The Lung Safe Study, a large epidemiological study with data from 50 countries, showed that NIV was associated with elevated mortality when the Horovitz index (PaO2/FIO2) was <150 mm Hg (21). This agrees with the conclusion reached by earlier studies, i.e., that delayed intubation is prognostically unfavorable (4).
COVID-19: a special form of ARDS?
Evidence is accumulating that the course of hypoxemic lung injury in COVID-19 pneumonia may very well differ in various ways from that in other entities, including a greater degree of heterogeneity (1, 22, 23). In that it also goes along with damage to the vascular epithelium, and therefore the danger of multiple organ failure, COVID-19 pneumonia can be viewed as a systemic disease (23).
In the initial phase, radiological imaging shows ground-glass infiltrates subpleurally and along the fissures, although the elasticity of the lung may be preserved. Hypoxemia, sometimes severe, may nevertheless already be present. This may be explained in part by loss of the capacity for hypoxia-driven vasoconstriction and by disordered regulation of perfusion, which subsequently goes along with a distinct lowering of the ventilation–perfusion ratio (low VA/Q). This then corresponds to the hypothesized L type (low elastance, low ventilation to perfusion ratio, low lung weight, low recruitability) (22, 23).
Some patients go on to develop severe lung injury with extensive consolidations seen on imaging, whereby classic acute respiratory distress syndrome (ARDS) can have various causes. There is a fall in lung compliance as a result of edema formation with a decrease in the number of lung segments aerated, which is associated with a subsequent increase in right–left shunt and aggravation of hypoxemia. This corresponds to the hypothesized H type (high elastance, high right to left shunt, high lung weight, high recruitability) (22, 23). Relevant bacterial and fungal superinfections may occur.

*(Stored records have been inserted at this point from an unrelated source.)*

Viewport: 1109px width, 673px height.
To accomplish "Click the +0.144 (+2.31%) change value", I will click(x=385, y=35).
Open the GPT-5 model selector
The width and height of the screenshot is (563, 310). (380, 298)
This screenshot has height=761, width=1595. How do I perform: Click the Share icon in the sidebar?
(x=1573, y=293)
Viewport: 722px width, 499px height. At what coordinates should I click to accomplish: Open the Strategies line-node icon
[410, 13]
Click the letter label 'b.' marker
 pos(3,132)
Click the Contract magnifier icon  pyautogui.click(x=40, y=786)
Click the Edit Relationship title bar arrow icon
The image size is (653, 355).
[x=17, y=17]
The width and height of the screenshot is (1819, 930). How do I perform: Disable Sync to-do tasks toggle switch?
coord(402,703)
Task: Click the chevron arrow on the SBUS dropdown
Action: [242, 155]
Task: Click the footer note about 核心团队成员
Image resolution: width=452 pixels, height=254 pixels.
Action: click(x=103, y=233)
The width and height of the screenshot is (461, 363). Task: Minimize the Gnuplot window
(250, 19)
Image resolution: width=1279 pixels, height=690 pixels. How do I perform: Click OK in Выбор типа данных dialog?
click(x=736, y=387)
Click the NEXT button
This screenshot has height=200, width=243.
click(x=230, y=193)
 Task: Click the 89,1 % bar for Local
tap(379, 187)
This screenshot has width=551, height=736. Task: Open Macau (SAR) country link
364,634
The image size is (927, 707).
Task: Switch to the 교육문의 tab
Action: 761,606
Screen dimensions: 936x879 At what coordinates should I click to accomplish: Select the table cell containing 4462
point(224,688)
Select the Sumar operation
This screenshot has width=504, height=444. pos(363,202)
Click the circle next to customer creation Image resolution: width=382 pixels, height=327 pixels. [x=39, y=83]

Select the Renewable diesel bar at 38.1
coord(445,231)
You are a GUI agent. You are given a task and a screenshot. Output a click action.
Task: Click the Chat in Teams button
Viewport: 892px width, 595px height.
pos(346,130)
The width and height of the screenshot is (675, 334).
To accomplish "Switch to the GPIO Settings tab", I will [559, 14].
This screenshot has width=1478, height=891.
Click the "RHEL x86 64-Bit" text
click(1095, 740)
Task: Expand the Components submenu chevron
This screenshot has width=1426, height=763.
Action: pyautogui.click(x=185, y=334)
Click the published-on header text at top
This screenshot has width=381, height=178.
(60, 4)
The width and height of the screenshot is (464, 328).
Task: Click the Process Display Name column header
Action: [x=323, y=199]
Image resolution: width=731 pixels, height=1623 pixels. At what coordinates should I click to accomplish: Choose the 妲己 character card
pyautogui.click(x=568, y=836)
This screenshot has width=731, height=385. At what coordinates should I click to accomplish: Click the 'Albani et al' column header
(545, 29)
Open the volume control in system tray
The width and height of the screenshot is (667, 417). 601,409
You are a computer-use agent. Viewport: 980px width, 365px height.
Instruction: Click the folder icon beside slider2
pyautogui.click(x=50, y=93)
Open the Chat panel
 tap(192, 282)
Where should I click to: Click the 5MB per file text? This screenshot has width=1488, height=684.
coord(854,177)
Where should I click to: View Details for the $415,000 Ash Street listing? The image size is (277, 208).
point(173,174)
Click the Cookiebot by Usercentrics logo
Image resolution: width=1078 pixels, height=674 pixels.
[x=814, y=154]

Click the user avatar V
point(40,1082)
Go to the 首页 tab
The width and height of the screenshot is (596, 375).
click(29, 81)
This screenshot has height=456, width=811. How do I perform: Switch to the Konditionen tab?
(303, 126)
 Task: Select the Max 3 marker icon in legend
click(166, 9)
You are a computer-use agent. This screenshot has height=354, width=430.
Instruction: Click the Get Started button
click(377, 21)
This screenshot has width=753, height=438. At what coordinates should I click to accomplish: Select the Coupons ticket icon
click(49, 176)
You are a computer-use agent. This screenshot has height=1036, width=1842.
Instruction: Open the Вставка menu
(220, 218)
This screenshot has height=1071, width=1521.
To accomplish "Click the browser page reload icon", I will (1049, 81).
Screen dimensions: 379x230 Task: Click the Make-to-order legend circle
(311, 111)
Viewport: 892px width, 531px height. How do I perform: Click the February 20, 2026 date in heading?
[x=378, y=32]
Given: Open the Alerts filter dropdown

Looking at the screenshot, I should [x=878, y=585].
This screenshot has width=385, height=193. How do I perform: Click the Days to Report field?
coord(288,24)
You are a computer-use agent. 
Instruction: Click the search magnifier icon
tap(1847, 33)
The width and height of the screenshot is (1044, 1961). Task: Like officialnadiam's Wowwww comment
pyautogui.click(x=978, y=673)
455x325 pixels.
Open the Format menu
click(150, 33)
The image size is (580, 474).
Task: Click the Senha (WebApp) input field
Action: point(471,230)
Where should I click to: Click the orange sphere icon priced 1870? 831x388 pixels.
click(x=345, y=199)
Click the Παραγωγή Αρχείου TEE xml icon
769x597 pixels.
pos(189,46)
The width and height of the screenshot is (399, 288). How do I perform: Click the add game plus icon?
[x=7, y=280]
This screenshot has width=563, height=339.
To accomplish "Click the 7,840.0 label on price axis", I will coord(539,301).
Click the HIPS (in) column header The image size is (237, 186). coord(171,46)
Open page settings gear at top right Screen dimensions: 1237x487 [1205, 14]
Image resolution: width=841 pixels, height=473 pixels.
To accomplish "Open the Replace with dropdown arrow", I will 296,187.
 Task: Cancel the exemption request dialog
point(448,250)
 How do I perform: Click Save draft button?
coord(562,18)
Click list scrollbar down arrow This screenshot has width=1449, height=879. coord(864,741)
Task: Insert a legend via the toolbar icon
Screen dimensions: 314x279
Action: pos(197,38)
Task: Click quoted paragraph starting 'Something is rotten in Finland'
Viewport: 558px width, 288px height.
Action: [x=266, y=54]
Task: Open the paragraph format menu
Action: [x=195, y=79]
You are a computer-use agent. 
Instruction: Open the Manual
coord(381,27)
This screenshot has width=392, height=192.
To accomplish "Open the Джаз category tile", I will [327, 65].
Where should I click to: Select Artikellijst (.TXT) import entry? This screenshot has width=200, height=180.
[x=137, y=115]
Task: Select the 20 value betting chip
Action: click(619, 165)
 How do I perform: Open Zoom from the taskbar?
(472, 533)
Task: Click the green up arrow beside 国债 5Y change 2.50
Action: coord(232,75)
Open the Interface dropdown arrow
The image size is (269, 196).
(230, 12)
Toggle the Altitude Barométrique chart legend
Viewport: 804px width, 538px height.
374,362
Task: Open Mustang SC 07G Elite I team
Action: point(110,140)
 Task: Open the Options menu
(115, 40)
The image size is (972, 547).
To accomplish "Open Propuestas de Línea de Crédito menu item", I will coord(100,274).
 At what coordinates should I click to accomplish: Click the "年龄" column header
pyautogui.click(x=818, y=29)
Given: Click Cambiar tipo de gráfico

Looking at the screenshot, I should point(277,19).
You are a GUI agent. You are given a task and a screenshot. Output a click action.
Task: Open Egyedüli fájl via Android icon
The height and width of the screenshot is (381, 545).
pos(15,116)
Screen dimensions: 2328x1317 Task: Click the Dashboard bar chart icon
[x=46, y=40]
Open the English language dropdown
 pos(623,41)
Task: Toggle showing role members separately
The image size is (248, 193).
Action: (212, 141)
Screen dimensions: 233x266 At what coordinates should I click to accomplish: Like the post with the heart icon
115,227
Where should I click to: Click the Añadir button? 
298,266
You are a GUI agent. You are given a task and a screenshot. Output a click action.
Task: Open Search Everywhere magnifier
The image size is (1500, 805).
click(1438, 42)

It must be noted, however, that the division into L and H types is theoretical and cannot always be applied equally to all cases of COVID-19 pneumonia. Furthermore, a recent autopsy study found that fulminant and also peripheral pulmonary embolisms, and not least deep vein thromboses, are frequent occurrences in COVID-19 (24). Moreover, a separate autopsy study with small case numbers demonstrated the presence of typical histopathological patterns differing from those in influenza, in particular severe endothelial damage, more thromboses in microangiopathy, and angiogenesis (25). In summary, the respiratory physiology, clinical, radiological, and histopathological findings provide strong evidence that ARDS in COVID-19 is subject to disease-specific mechanisms, on which further research is needed. Even though the physiological criteria for ARDS may be fulfilled in the initial phase of lung injury, diffuse alveolar injury, documented more regularly later at autopsy, is not automatically present at this early stage (24, 25). In the first phase (L type), therefore, non-invasive treatment strategies (e.g., NIV or NHF) may be feasible. If this option is pursued, it is important first to increase the inspiratory oxygen concentration, with defined limits.
If non-invasive treatment strategies prove ineffective or are not accepted, intubation may thus become necessary even at this early stage (L type). In this phase the tidal volumes should be low (6 mL/kg predicted body weight) (26). In some cases moderate positive end-expiratory pressures (PEEP) may suffice because the lung injury is not yet severe (26). In particular, excessively high PEEP in the presence of unrestricted or only slightly restricted compliance may have negative hemodynamic consequences, while a benefit from recruitment cannot always be expected (22, 23). It should be noted, however, that no published studies have evaluated the PEEP settings in the early phase of COVID-19. For this reason, individualized decisions on the best form of treatment are indispensable. If, nonetheless, the disease develops to the advanced phase (H type), this is the last opportunity, alongside PEEP adjustment according to the ARDS Network table, to introduce further elements of lung protective ventilation, accompanied if necessary by prone positioning and/or extracorporeal procedures (5, 26, 27). New observations in small series of cases have also shown that especially prone positioning may be helpful even at an earlier stage of respiratory failure in COVID-19, to improve oxygenation and ameliorate tachypnea, both in spontaneously breathing patients (28) and in those receiving NIV (29). However, further research is needed.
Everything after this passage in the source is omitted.